Juraj Dancik związany jest z Podbeskidziem od sześciu lat. Obrońca świętował z drużyną utrzymanie w poprzednich rozgrywkach ligowych oraz wcześniej awans do ekstraklasy.

Trenuje i gra jedynie w trzecioligowych rezerwach. Dancik miał tak skonstruowaną umowę, że w przypadku utrzymania, jego wygasający w czerwcu 2013 roku kontrakt automatycznie został przedłużony o rok i na dodatek zawodnik musiał otrzymać podwyżkę. Jest najlepiej zarabiającym piłkarzem w klubie, a mimo to nie rozegrał w tym sezonie w ekstraklasie nawet minuty. Z nieoficjalnych informacji wynika, że inkasuje miesięcznie ponad 20 tysięcy złotych.

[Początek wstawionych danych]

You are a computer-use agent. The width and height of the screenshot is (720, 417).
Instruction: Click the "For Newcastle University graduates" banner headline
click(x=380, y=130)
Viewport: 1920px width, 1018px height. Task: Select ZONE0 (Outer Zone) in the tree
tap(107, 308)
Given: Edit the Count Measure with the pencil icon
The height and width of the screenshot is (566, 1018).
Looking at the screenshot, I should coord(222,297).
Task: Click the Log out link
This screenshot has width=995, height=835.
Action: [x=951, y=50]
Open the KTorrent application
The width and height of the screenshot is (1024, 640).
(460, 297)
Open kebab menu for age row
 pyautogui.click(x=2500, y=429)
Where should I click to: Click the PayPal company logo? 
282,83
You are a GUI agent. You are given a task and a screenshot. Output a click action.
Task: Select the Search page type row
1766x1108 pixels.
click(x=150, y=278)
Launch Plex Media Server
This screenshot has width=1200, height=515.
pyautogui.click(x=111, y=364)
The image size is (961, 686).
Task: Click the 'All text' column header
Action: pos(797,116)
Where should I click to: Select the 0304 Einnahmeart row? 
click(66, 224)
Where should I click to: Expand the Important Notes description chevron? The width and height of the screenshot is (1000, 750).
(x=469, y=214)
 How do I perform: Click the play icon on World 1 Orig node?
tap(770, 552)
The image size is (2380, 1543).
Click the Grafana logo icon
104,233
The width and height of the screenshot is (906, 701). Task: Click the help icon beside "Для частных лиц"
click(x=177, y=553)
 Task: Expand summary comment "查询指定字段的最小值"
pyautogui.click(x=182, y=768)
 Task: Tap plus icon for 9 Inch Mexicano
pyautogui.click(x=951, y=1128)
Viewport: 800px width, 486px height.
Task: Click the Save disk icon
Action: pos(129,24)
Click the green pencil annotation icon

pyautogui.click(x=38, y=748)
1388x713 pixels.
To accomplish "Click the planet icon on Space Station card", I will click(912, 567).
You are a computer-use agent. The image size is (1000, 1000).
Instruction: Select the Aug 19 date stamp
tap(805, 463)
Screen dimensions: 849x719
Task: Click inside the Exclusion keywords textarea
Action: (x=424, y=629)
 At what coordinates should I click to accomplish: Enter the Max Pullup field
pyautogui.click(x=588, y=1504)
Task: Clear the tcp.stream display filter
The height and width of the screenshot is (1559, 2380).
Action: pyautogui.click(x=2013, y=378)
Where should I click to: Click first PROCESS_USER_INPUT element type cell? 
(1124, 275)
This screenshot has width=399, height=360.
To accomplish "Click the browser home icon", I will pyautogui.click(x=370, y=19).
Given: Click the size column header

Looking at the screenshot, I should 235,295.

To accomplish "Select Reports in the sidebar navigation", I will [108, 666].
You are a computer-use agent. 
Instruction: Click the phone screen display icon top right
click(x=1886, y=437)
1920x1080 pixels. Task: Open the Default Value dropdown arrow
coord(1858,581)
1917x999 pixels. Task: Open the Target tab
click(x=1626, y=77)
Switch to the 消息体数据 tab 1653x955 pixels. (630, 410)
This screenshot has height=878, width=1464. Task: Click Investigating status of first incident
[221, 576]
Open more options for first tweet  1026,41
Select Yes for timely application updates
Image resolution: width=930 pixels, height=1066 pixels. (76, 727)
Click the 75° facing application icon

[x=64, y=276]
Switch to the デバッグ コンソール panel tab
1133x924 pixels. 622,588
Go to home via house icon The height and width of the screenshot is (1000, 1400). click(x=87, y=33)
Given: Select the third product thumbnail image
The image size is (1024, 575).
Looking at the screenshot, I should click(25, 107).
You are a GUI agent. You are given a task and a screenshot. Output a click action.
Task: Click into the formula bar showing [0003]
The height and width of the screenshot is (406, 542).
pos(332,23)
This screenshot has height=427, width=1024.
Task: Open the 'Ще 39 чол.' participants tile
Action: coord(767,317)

Tymczasem piłkarz skierował sprawę do sądu, bo uważa, że jako jedyny z zawodników Podbeskidzia nie otrzymuje regularnie wypłat. Działacze uprzykrzają mu również życie w inny sposób. Poza kontraktem wiąże go jeszcze z klubem umowa o pracę. W jej ramach musi przyjść kilka razy w tygodniu do siedziby klubu i wykonywać wtedy prace biurowe.

Dancik już wcześniej był traktowany inaczej niż większość zawodników. Podczas letniego obozu w Cieszynie musiał, podobnie jak Michal Piter-Bucko, codziennie dojeżdżać na treningi z Bielska-Białej, chociaż reszta zawodników zakwaterowana była w pobliskim hotelu.